:: SOURCE TEXT ::
Patients do not come to my office because they think candy is better than kale. They come to me because they don’t know why they keep picking candy over kale. As a Naturopathic Doctor I commonly see very smart people unable to implement positive change in a sustainable manner. Patients often confess to me that they “know better” and living a healthy life “seems so hard”.
Often change becomes difficult to implement because we believe we do not have the resources to successfully and sustainably maintain the change in behaviour. Our motivation starts to wean and doubt starts to creep in, keeping us from successful change.
This mental exercise that I often use with patients to help them gain insight into how they are interacting with the challenge at hand comes from the world of psychology and neuroscience.
Exercise for Change:
1) From a scale of 1 (not at all) to 10 (100% committed), how willing are you to (insert goal/change)?
Whatever your answer is, ask yourself; Why didn’t I pick a lower number? For instance, if you picked 5, then why didn’t you pick 3 or 4?
Asking yourself for reasons why you didn’t pick a lower number provides insight into your own thinking and motivation into committing to the goal. On the contrary, most of us have a habituated response to ask why a higher number was not picked. This often triggers feelings of inadequacy and can be threatening to the process of change, especially if one is already feeling overwhelmed by the change.

:: TASK INSTRUCTIONS ::
- a) In the article on making lasting change, what should you ask yourself after rating how willing you are to make the change?
- b) Rewrite the article on making lasting change from "Patients do not" up to and including "from successful change.", using "broccoli" in place of "kale".
- c) Carry the article on making lasting change forward from the point where it stops.

:: SUPPLIED DATA ::
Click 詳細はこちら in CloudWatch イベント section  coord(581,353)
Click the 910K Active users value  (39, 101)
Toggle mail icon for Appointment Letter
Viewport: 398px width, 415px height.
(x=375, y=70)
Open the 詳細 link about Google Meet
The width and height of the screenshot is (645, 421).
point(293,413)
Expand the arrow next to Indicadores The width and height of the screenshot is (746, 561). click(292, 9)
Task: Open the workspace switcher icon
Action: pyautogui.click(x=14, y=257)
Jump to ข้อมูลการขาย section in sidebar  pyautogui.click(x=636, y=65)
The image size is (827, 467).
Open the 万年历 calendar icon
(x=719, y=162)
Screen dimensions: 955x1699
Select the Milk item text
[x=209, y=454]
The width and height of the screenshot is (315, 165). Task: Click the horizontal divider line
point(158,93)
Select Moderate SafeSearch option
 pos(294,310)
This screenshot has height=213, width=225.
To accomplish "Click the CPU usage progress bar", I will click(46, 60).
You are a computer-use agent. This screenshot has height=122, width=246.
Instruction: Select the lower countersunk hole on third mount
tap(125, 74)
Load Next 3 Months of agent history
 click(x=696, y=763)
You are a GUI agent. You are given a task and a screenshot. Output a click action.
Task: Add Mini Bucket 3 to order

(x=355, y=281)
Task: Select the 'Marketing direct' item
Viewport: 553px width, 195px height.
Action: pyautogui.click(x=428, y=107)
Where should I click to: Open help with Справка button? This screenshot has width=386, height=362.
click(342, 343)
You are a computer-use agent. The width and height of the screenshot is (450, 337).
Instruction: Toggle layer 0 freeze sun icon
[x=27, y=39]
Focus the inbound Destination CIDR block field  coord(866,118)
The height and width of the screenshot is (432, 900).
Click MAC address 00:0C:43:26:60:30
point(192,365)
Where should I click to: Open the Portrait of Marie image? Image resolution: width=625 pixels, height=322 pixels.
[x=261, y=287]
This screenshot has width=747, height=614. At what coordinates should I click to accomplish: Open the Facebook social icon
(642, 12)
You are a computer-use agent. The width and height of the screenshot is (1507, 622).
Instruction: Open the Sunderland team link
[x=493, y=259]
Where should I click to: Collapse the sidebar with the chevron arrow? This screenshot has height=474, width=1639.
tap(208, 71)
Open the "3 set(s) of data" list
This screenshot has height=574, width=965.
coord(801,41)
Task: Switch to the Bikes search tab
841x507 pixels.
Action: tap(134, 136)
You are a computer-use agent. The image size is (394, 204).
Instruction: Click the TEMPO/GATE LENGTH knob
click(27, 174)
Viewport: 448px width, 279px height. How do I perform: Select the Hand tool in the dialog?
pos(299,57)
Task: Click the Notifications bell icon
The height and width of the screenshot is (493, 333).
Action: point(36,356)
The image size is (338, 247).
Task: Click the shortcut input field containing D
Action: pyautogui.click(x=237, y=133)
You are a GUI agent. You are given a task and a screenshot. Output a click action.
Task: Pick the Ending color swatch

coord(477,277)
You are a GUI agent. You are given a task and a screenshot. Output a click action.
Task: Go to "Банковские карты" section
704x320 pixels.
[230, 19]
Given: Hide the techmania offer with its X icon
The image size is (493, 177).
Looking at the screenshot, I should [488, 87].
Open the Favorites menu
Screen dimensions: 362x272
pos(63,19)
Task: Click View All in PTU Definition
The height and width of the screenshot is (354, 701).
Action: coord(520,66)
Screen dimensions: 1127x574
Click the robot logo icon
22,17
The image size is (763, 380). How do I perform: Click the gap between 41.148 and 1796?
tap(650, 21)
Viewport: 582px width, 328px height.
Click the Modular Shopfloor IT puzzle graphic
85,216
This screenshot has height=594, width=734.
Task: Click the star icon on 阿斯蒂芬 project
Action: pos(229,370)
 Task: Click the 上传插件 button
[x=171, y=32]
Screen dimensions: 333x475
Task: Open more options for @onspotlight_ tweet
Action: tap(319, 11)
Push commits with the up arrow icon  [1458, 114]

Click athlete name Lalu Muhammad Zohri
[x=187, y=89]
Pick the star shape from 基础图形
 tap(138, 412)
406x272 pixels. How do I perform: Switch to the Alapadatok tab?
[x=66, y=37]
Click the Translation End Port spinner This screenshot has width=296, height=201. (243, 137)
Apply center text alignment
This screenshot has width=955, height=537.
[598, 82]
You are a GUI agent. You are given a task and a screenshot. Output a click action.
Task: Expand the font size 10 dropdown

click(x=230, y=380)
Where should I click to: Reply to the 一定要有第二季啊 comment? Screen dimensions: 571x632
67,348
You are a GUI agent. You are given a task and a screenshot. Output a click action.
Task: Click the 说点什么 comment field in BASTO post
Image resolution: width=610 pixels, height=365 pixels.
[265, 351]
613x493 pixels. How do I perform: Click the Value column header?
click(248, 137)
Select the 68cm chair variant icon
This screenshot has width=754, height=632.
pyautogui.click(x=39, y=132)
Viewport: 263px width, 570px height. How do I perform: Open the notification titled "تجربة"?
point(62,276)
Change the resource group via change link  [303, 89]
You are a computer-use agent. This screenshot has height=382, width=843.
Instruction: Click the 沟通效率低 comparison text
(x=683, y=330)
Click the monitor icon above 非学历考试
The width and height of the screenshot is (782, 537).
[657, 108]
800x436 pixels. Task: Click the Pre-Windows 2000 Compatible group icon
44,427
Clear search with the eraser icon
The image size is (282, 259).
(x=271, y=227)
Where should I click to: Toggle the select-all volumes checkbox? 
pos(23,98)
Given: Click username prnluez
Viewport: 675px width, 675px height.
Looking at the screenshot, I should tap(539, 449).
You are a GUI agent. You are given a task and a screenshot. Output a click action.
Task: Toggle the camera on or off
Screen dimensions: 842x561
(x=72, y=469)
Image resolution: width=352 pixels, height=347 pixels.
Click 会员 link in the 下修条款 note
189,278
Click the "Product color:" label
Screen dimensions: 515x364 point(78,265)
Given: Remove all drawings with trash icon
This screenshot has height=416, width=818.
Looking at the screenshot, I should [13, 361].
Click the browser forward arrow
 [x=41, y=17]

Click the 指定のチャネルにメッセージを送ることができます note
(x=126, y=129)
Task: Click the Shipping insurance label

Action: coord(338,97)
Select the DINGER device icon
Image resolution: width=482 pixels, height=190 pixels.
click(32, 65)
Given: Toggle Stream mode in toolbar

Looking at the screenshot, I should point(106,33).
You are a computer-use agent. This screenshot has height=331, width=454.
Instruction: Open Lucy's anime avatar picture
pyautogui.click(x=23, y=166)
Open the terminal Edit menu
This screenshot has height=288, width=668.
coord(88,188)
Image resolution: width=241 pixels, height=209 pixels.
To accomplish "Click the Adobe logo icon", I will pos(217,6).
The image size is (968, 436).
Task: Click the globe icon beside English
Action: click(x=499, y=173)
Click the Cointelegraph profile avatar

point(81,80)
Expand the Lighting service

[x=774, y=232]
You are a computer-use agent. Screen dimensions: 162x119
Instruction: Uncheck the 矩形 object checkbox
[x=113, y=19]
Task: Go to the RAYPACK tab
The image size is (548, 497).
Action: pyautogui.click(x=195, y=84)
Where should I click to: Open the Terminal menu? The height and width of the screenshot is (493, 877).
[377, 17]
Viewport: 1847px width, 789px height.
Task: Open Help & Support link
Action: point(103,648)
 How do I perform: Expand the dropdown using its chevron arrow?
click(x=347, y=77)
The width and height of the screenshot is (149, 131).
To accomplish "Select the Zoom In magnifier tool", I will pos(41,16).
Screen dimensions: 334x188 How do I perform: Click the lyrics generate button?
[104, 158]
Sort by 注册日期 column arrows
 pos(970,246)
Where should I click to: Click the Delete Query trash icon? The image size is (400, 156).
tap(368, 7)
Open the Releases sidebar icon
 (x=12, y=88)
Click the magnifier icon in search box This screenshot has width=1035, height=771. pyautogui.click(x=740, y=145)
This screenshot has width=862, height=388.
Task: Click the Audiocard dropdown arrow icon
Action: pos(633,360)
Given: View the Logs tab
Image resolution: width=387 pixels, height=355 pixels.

:: RESPONSE LIST ::
- a) Why didn’t I pick a lower number?

- b)
Patients do not come to my office because they think candy is better than broccoli. They come to me because they don’t know why they keep picking candy over broccoli. As a Naturopathic Doctor I commonly see very smart people unable to implement positive change in a sustainable manner. Patients often confess to me that they “know better” and living a healthy life “seems so hard”.
Often change becomes difficult to implement because we believe we do not have the resources to successfully and sustainably maintain the change in behaviour. Our motivation starts to wean and doubt starts to creep in, keeping us from successful change.

- c)
2) Write a list of at least 15 reasons why you didn’t pick a lower number and how these reasons are important or of value to you. Make sure to draw from all areas of your life.
Asking yourself for multiple reasons requires you to search your brain for answers, and not just list the first couple of automatic responses. Drawing on valuable examples of how your goal is connected to various spheres of your life only increases your desire to act.
3) How will (insert goal/change) increase your joy/engagement in your life.
People are more likely to commit to change if they can clearly identify how the change will benefit them in a positive and immediate way. The flip side to that is using fear-tactics. This may be motivating in the short term, but more destructive in the long-term.
4) Re-write and re-read your list each day for the next two weeks.
Once you have your reasons listed repeat the cycle. Rehearsing your personal reasons will help turn a foreign idea for your brain into a familiar go to response when faced with the option to choose kale over candy.